I note that commenting out BatchNorm removes the discrepancy.
And that inserting trainmode!(model) produces this error:
ERROR: MethodError: no method matching Float32(::ForwardDiff.Dual{ForwardDiff.Tag{var"#19#20", Float32}, Float32, 12})
Stacktrace:
...
[12] _track_stats!(bn::BatchNorm{typeof(relu), Vector{ForwardDiff.Dual{ForwardDiff.Tag{var"#19#20", Float32}, Float32, 12}}, Float32, Vector{Float32}}, x::Array{ForwardDiff.Dual{ForwardDiff.Tag{var"#19#20", Float32}, Float32, 12}, 4}, μ::Array{ForwardDiff.Dual{ForwardDiff.Tag{var"#19#20", Float32}, Float32, 12}, 4}, σ²::Array{ForwardDiff.Dual{ForwardDiff.Tag{var"#19#20", Float32}, Float32, 12}, 4}, reduce_dims::Vector{Int64})

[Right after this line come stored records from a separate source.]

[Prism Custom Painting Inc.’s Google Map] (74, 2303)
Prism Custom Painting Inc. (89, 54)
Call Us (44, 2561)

@ Flux ~/.julia/packages/Flux/nJ0IB/src/layers/normalise.jl:278
[13] _norm_layer_forward(l::BatchNorm{typeof(relu), Vector{ForwardDiff.Dual{ForwardDiff.Tag{var"#19#20", Float32}, Float32, 12}}, Float32, Vector{Float32}}, x::Array{ForwardDiff.Dual{ForwardDiff.Tag{var"#19#20", Float32}, Float32, 12}, 4}; reduce_dims::Vector{Int64}, affine_shape::NTuple{4, Int64})
@ Flux ~/.julia/packages/Flux/nJ0IB/src/layers/normalise.jl:253
...
For this last error, we'd need some way to pull the value out of the Duals passed to _track_stats!. Alternatively, is there some way to mark that function as non-differentiable?
I think we can harmlessly just insert value into that broadcast. It's ForwardDiff-specific but maybe worth having?
For automatic train-mode, if we do something like https://github.com/FluxML/NNlib.jl/pull/434 then we can have a method for AbstractArray{<:Dual}. But I don't know what package ought to own it.
So one fly in the ointment is that I was hoping to move track_stats! et al. out to NNlib soonish, which can't rely on ForwardDiff being loaded. Which is a good segue to
For automatic train-mode, if we do something like FluxML/NNlib.jl#434 then we can have a method for AbstractArray{<:Dual}. But I don't know what package ought to own it.
One path would be to be use Requires in NNlib to get non-CR ADs to conform to https://github.com/FluxML/NNlib.jl/pull/434. Another would be adding it to AbstractDifferentiation.jl, which already uses Requires for FD + RD + Tracker. Any other ideas I had (e.g. splitting off Dual numbers from ForwardDiff and having NNlib define methods on them) feel too far off to be feasible.
I had to check but NNlib is much lighter than ForwardDiff, even if that moves to StaticArraysCore. But it does load Requires, so that might be fine:
julia> @time_imports using NNlib
0.3 ms Requires
0.9 ms DelimitedFiles
0.3 ms Compat
80.0 ms ChainRulesCore
0.3 ms Adapt
24.3 ms NNlib 55.88% compilation time (14% recompilation)
AbstractDiff is pretty similar. Let me file an issue over there and see how it goes. We can always look into the NNlib option in parallel.
Besides detecting whether you are within AD (also an issue for dropout), the problem with BatchNorm is that ForwardDiff runs the forward pass several times (chunked mode, for any large array).
I can't think of a good way to detect that. Perhaps we should make it a clear error instead?